Going through life, many people don’t give a second thought about getting sick or being diagnosed with a life-altering disease or medical disorder. Many people think they are healthy, doing everything right, so why would they be part of the world population that is classified as ill? At some point, they go for a routine checkup with their doctor, or maybe they feel a bit off and go, thinking it is something simple that can be solved with a quick course of medication. Unfortunately, after the doctor takes in your results, they get a call to say you have a disease or disorder that will change your way of living. People react to this differently.
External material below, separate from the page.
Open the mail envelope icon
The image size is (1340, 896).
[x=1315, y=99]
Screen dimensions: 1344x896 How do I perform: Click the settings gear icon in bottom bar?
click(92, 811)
Some have no reaction at all, some feel like the sky just fell out of the heavens, and some don’t quite know how to feel.

Actually, it is quite normal to feel sad or discouraged when finding out you have an illness or diagnosis, even if it is something that is not necessarily life-threatening. For example, being diagnosed with Grave’s Disease, an autoimmune disease that attacks the thyroid gland and causes it to overwork, can cause a variety of different emotions and feelings, some of which can include sadness, anger, and confusion, which can begin right from the minute after talking with your doctor. These feelings can be exacerbated once you realize that, in order to treat this disease, you must choose between a few different treatment routes, each of which has its own effect on the body. For example, one might undergo radioactive iodine treatment, which essentially kills off the thyroid and makes a person dependent on thyroid hormone replacements.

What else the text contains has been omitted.